Ce fut à la même époque et dans ce qu’il appelait son ermitage de Bressuire que M. de Barante termina son Tableau littéraire de la France au dix-huitième siècle, travail qu’il méditait depuis quelque temps, et qu’après son échec à l’Académie il publia plus mûri et plus développé qu’il ne l’avait d’abord préparé.
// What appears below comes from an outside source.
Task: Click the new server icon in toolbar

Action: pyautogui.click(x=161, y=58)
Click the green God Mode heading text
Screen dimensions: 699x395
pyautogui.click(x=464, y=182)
Les ambitions remuantes ne sont pas toujours les seules qui réussissent, et les conduites sensées et dignes portent quelquefois leurs fruits sans qu’on y prenne autre peine. L’empereur Napoléon observait les hommes avec soin et savait se servir de ceux dont il estimait l’esprit et le caractère, même quand il ne comptait pas sur leur enthousiasme et leur complète docilité. « Au mois d’août 1808, dit M. de Barante, il traversa le département des Deux-Sèvres et s’arrêta à Niort ; je m’y rendis. Il me fit des questions presque toutes relatives aux Vendéens et parut content de mes réponses. Il sut que j’avais bien réussi dans ma sous-préfecture. Je ne lui demandai rien. M. Maret, qui l’accompagnait, lui donna à lire mon Tableau littéraire de la France au dix-huitième siècle, qui venait de paraître. Je doute beaucoup qu’il l’ait lu ; mais après l’avoir feuilleté il dit à M. Maret : « Il faut le faire préfet. » J’étais de retour à Bressuire à la fin de décembre 1808, et je me disais que, malgré les apparences, l’empereur avait contre moi quelque prévention malveillante. Je pensais à prendre mon parti et à donner ma démission, lorsque j’appris que le 13 février 1809 j’avais été nommé préfet de la Vendée. Peu de temps après, j’allai à Paris, et M. Maret me raconta que l’empereur lui avait dit ; — J’ai deux nominations importantes à faire ; j’ai besoin d’un secrétaire de mon cabinet et d’un préfet de la Vendée ; indiquez-moi deux auditeurs capables et sûrs. M. Maret lui dit que, parmi les auditeurs qu’il connaissait, MM. Mounier et Barante lui paraissaient les plus dignes de confiance ; l’empereur réfléchit un moment : — Eh bien ! dit-il, Mounier pour mon cabinet et Barante pour la Vendée. — J’avais vingt-six ans ; c’était avoir marché assez vite dans ma carrière sans avoir sacrifié ni mes opinions, ni mes amitiés. »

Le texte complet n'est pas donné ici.